── Extracted entries ──
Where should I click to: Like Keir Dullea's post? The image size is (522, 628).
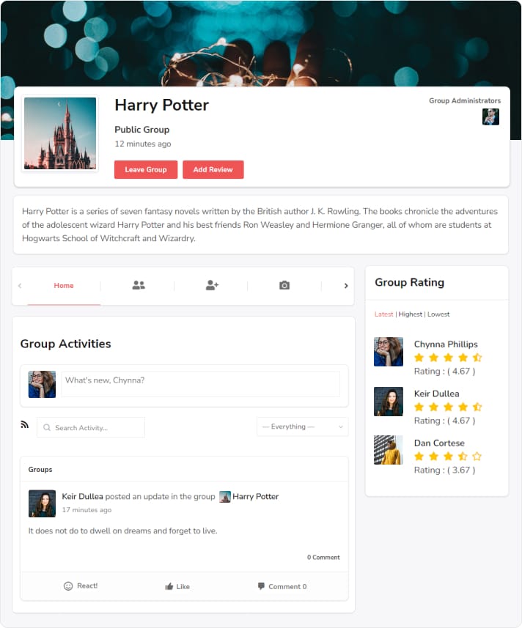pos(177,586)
───
── Extracted entries ──
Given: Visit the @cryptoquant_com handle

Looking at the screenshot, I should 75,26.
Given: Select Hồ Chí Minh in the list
───
▶ **Work to be completed**
Begin at the line above that has "Given: Visit the @cryptoquant_com handle" and stop after the line that has "Given: Select Hồ Chí Minh in the list", copying each line exactly and adding nothing else.

▶ **Solution below**
Given: Visit the @cryptoquant_com handle

Looking at the screenshot, I should 75,26.
Given: Select Hồ Chí Minh in the list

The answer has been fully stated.